(EXERCISE DIRECTIONS)
In the listing, replace "sprout" with "seedling" and write out the lines from the line with "You are a computer-use" up to and including the line with "tap(676, 122)", leaving everything else unchanged and omitting the pictures.

(ENTRIES SUPPLIED)
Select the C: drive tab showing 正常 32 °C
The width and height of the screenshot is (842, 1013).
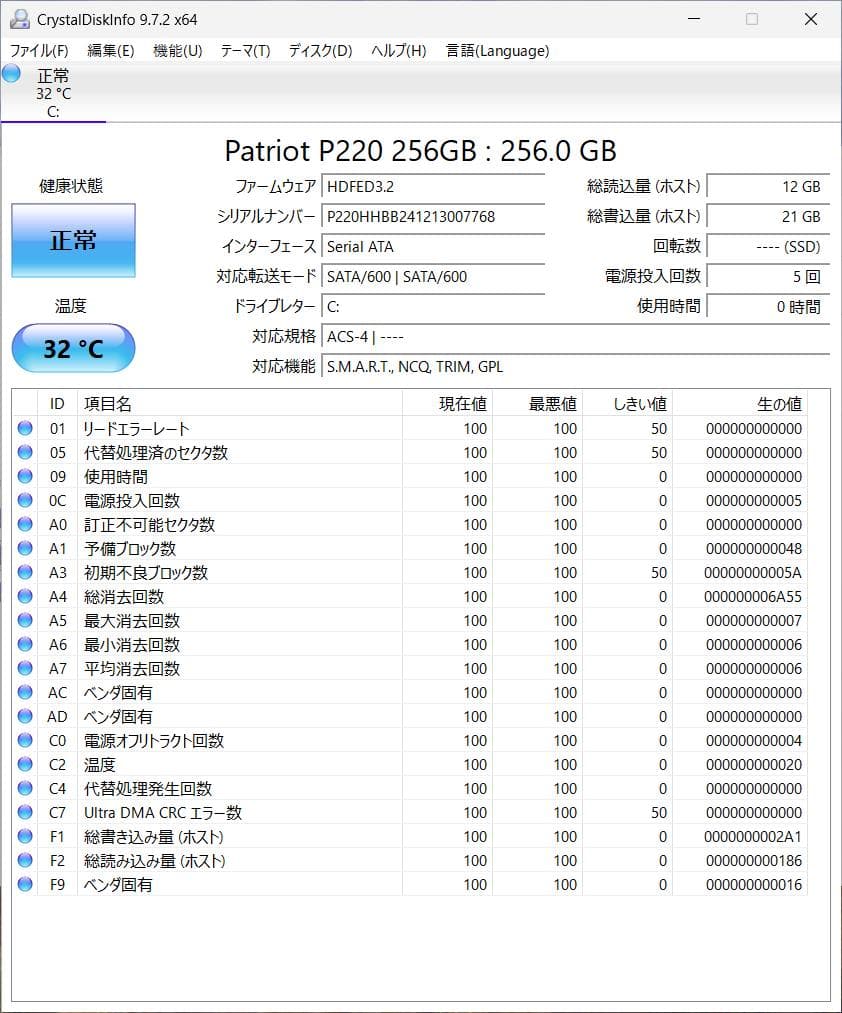[54, 93]
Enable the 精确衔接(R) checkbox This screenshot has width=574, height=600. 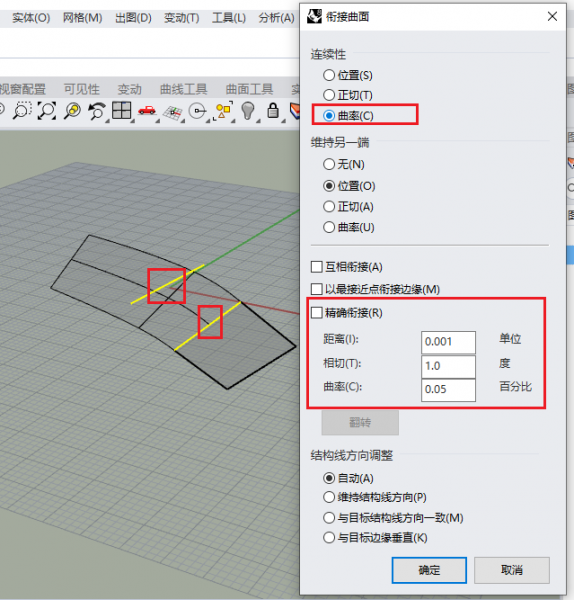347,313
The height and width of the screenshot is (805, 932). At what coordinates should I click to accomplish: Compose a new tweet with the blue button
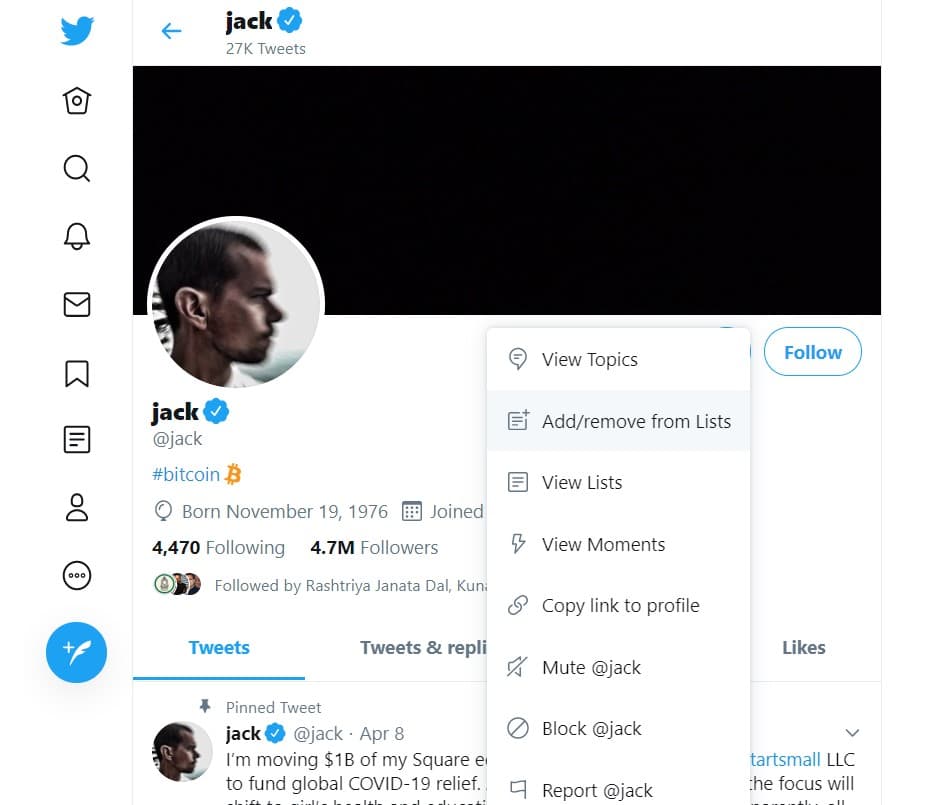tap(77, 652)
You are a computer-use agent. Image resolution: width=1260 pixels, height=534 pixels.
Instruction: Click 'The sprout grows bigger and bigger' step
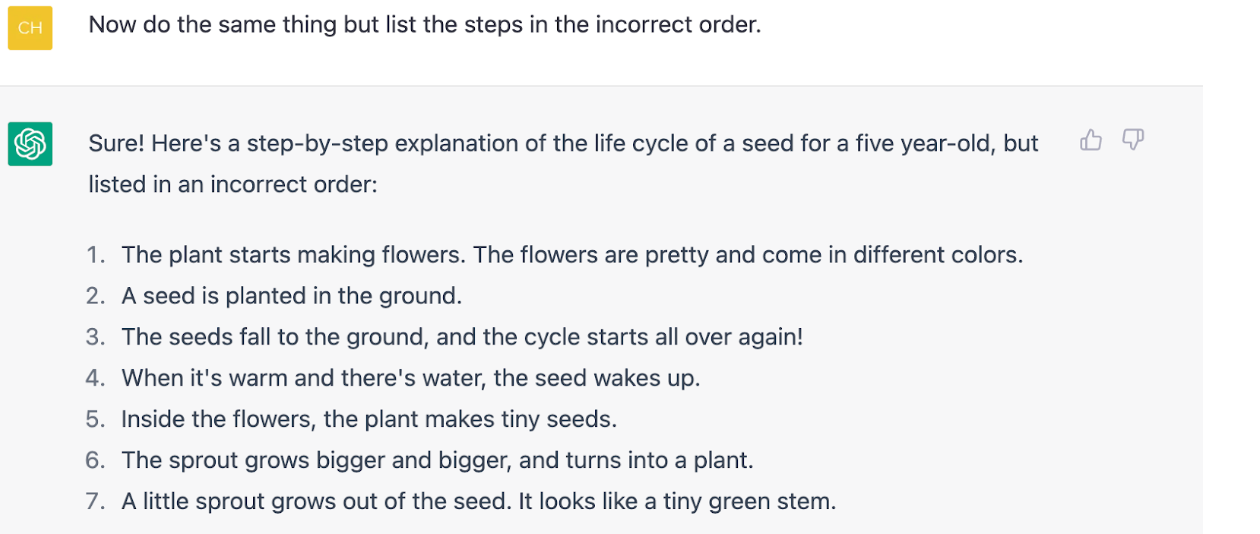pos(437,460)
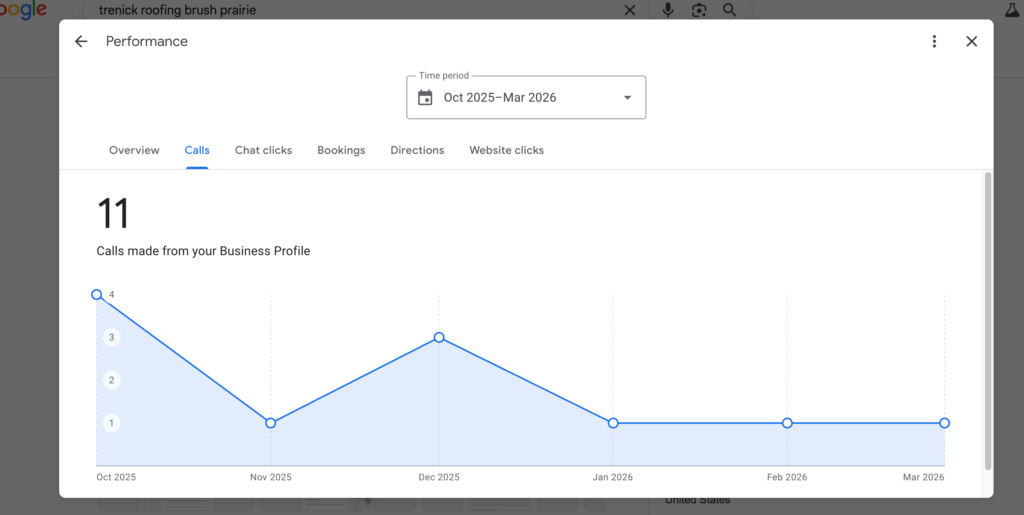Expand the Time period dropdown arrow
This screenshot has height=515, width=1024.
coord(627,97)
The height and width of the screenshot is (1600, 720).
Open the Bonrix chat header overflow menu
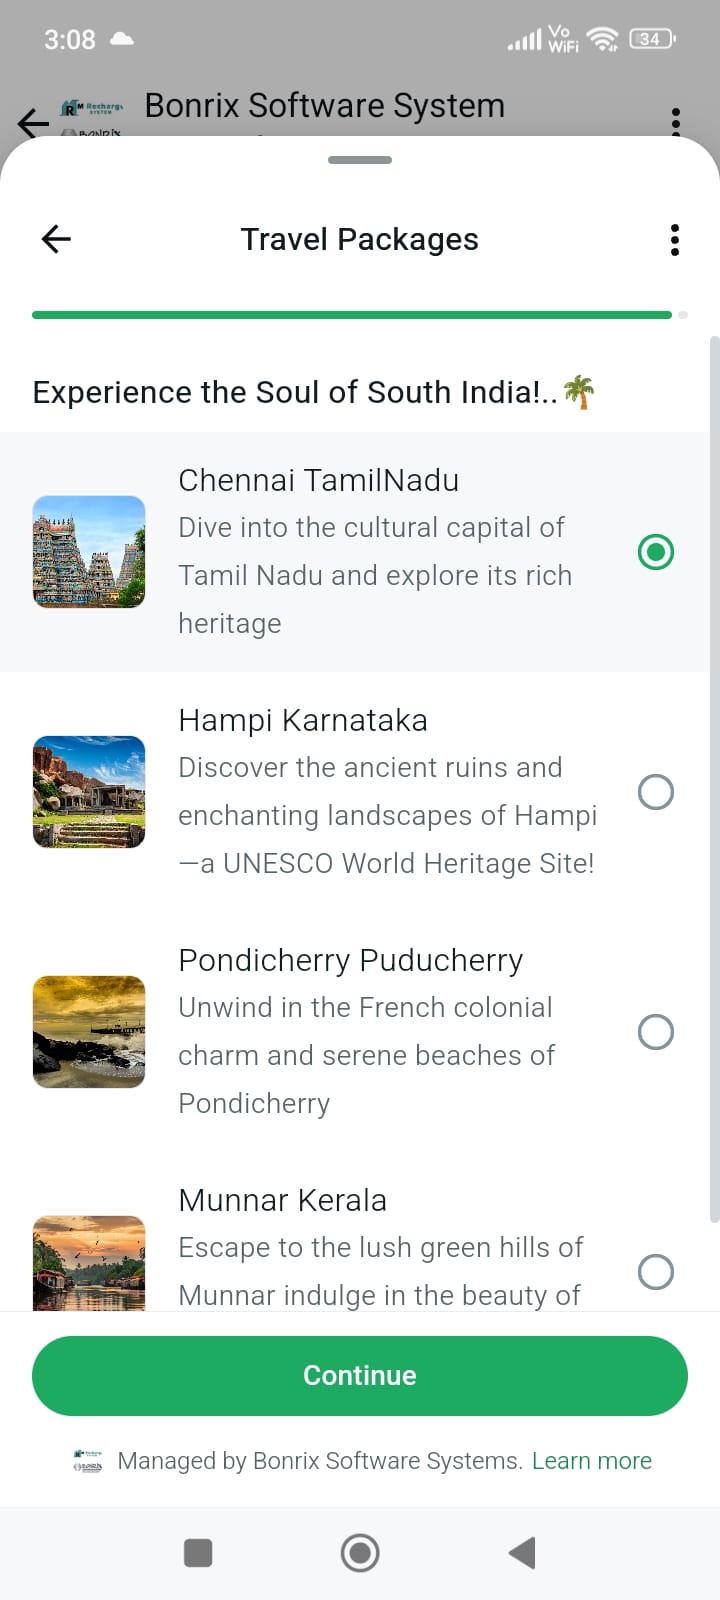tap(676, 122)
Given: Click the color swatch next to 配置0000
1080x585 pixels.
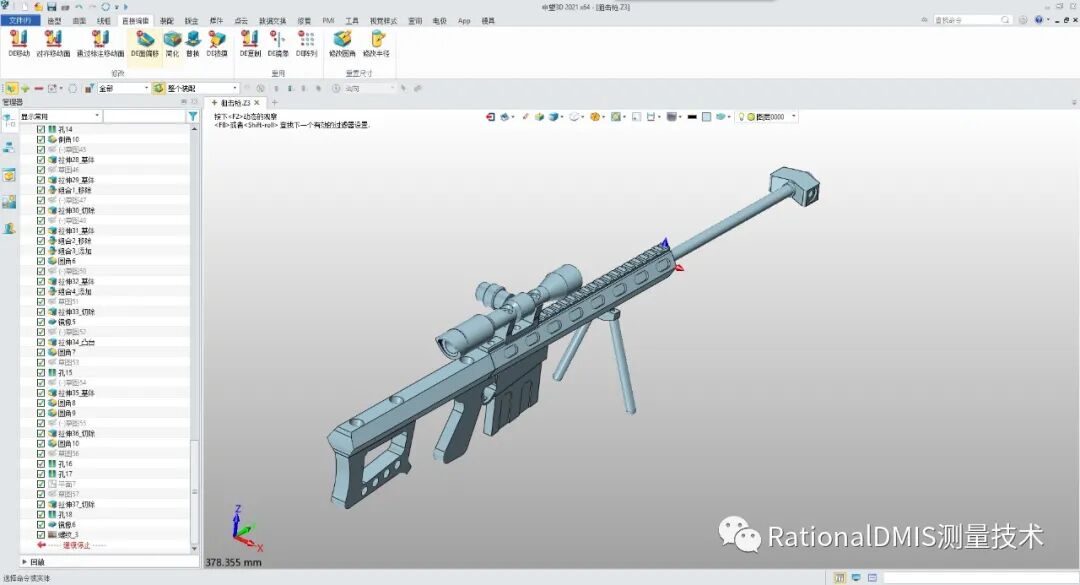Looking at the screenshot, I should pos(751,117).
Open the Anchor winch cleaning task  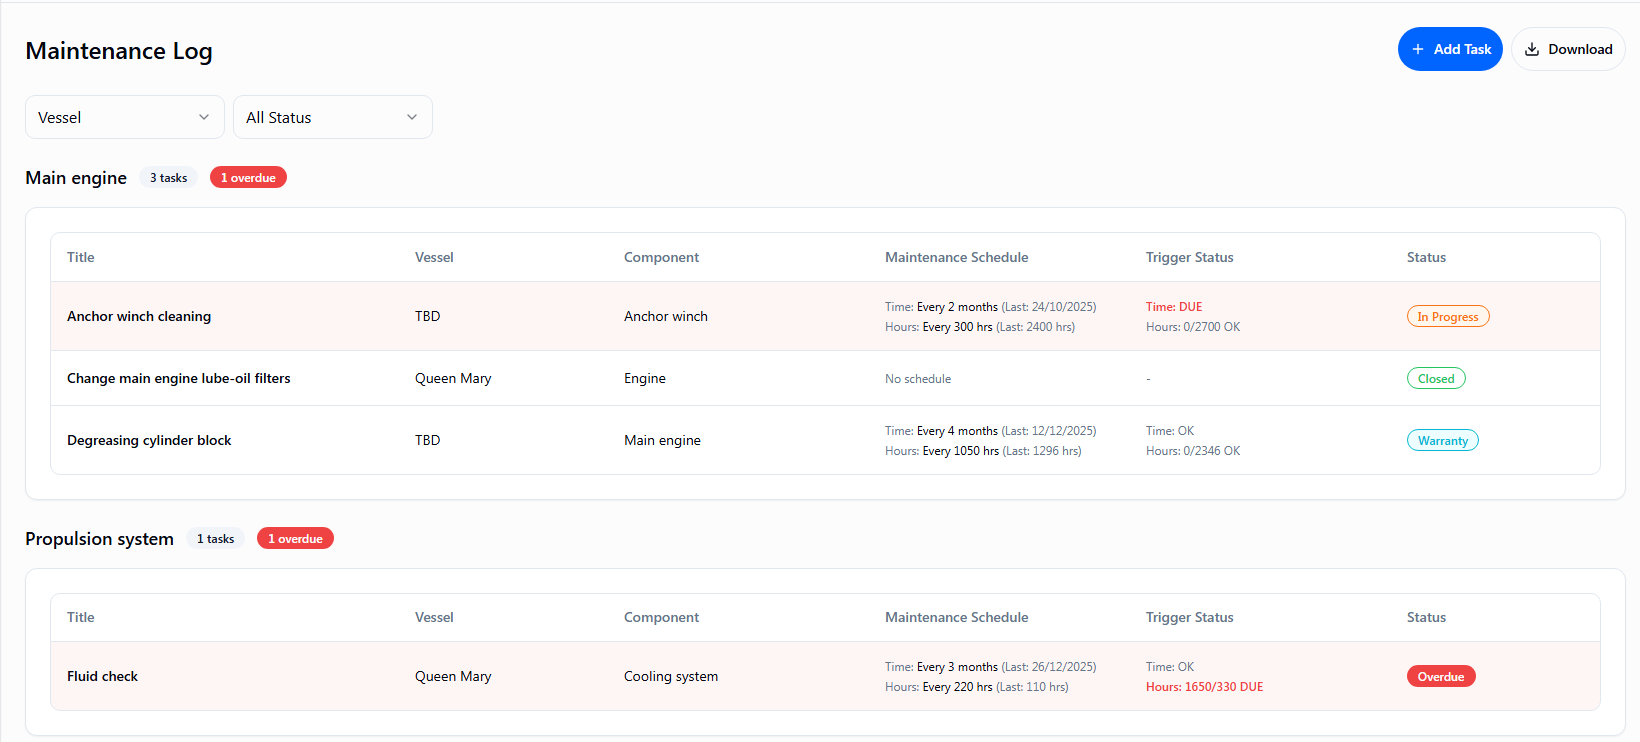(x=139, y=316)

(PROBLEM SOLUTION)
You are a computer-use agent. Image resolution: width=1260 pixels, height=534 pixels.
Instruction: Click 'The seedling grows bigger and bigger' step
pos(437,460)
Expand the Time period dropdown arrow
This screenshot has height=515, width=1024.
coord(627,97)
The height and width of the screenshot is (1600, 720).
Open the Bonrix chat header overflow menu
tap(676, 122)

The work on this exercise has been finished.